The select committee after that fire (in Ayrshire actually) - having taken evidence, concluded that "The evidence we have received during this inquiry does not suggest that the majority of the external cladding systems currently in use in the UK poses a serious threat to life or property in the event of fire", and "We believe that all external cladding systems should be required either to be entirely non-combustible, or to be proven through full-scale testing not to pose an unacceptable level of risk in terms of fire spread." (Which, if I read it right, is what the new Regs in 2005 did - though in Scotland I think it had to be "non combustible".)
The relevant paragraphs are below .
https://www.publications.parliament.uk/pa/cm199900/cmselect/cmenvtra/109/10907.htm
18. The evidence we have received during this inquiry does not suggest that the majority of the external cladding systems currently in use in the UK poses a serious threat to life or property in the event of fire. There have been few recorded incidents of serious fire spread involving external cladding, and, although in our view any loss of life in incidents such as these should be prevented if at all possible, neither have there been many deaths (indeed, it is uncertain whether any of the deaths in the fires of which we have been informed can be directly attributed to excessive fire spread via the external cladding). Furthermore, the responsible attitude taken by the major cladding manufacturers towards minimising the risks of excessive fire spread has been impressed upon us throughout this inquiry.

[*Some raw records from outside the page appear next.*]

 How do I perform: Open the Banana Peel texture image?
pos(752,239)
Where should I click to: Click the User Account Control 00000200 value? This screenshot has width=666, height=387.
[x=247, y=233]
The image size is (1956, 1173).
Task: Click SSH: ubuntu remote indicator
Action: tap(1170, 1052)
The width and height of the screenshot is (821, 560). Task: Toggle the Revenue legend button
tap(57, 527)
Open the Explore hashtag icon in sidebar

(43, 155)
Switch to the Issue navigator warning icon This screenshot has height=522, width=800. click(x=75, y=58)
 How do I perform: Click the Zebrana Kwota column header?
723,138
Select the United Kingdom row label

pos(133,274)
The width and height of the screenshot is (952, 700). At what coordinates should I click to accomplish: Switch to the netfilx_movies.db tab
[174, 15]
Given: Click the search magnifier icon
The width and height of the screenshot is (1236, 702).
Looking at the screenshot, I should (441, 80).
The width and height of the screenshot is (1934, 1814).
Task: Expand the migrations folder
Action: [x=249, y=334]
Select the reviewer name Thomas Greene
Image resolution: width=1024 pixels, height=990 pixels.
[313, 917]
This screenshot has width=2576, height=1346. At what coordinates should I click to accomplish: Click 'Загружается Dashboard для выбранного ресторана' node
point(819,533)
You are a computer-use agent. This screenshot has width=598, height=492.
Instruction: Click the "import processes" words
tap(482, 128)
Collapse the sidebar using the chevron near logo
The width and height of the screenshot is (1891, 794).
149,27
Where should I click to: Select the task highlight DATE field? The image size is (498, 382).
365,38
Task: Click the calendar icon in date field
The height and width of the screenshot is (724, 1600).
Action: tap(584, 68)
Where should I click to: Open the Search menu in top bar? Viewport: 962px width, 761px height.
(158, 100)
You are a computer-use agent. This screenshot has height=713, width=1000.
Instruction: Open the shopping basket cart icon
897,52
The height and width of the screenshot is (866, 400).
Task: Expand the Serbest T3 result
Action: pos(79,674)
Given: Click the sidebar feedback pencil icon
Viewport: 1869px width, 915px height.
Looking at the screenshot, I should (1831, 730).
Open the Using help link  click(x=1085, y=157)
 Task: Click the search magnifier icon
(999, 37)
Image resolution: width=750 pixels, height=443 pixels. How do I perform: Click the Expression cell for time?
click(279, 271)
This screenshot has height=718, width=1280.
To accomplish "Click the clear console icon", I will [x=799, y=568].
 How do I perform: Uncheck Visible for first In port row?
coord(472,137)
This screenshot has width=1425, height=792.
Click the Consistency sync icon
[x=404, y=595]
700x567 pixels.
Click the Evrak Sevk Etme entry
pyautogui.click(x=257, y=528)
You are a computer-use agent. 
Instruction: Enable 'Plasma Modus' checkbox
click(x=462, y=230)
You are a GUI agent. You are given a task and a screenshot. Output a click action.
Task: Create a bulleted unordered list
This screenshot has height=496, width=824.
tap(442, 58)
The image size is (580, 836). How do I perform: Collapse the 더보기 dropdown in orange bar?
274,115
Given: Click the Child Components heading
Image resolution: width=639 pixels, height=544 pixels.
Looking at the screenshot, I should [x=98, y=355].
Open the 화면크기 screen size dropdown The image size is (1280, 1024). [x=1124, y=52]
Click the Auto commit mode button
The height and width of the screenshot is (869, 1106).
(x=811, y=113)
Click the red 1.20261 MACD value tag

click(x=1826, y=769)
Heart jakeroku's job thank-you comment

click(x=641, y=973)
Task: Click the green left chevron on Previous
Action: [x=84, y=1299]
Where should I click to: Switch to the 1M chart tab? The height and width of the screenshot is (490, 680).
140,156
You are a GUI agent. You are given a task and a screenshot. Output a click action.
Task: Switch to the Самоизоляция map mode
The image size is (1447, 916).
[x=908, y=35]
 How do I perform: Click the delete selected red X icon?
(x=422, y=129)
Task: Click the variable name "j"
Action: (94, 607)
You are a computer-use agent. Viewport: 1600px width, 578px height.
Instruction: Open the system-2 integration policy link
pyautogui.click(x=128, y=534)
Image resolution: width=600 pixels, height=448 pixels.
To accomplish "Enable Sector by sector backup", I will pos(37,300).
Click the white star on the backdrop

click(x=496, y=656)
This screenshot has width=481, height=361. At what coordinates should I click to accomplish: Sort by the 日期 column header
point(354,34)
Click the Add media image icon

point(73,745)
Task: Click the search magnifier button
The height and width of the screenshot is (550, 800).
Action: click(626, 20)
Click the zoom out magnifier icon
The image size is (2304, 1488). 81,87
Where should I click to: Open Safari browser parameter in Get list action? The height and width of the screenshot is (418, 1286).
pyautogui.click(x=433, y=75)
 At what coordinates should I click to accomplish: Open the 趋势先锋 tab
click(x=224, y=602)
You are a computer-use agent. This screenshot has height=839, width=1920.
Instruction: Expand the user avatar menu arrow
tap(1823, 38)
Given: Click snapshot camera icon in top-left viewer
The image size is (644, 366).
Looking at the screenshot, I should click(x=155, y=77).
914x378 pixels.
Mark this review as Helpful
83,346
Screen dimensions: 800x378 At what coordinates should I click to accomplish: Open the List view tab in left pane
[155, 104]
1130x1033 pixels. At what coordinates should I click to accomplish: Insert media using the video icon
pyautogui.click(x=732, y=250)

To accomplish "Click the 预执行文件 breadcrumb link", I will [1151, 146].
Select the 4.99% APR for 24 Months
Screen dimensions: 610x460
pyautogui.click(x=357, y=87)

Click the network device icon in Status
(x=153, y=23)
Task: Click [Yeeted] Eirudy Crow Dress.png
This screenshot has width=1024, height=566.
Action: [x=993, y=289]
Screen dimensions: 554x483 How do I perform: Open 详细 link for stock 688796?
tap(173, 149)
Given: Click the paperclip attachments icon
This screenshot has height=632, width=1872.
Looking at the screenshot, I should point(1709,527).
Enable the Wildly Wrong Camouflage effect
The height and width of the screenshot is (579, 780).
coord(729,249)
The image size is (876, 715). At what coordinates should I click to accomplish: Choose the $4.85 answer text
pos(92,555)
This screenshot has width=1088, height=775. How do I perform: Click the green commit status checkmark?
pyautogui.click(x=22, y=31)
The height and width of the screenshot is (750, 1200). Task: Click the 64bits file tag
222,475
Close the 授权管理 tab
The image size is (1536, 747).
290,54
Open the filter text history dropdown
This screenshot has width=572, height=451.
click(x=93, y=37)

19. Notwithstanding what we have said in paragraph 18 above, we do not believe that it should take a serious fire in which many people
are killed before all reasonable steps are taken towards minimising the risks. The evidence we have received strongly suggests that the small-scale tests which are currently used to determine the fire safety of external cladding systems are not fully effective in evaluating their performance in a 'live' fire situation. As a more appropriate test for external cladding systems now exists, we see no reason why it should not be used.
20. We believe that all external cladding systems should be required either to be entirely non-combustible, or to be proven through full-scale testing not to pose an unacceptable level of risk in terms of fire spread. We therefore recommend that compliance with the standards set in the
'Test for assessing the fire performance of external cladding systems', which has been submitted to the British Standards Institution for adoption as a British Standard, be substituted in Approved Document B for previous requirements relating to the fire safety of external cladding systems.
The next complacency will be to fit non-combustible cladding but reject sprinklers - until the next fire deaths where the fire spreads over the non-combustible walls, because that's what fire does.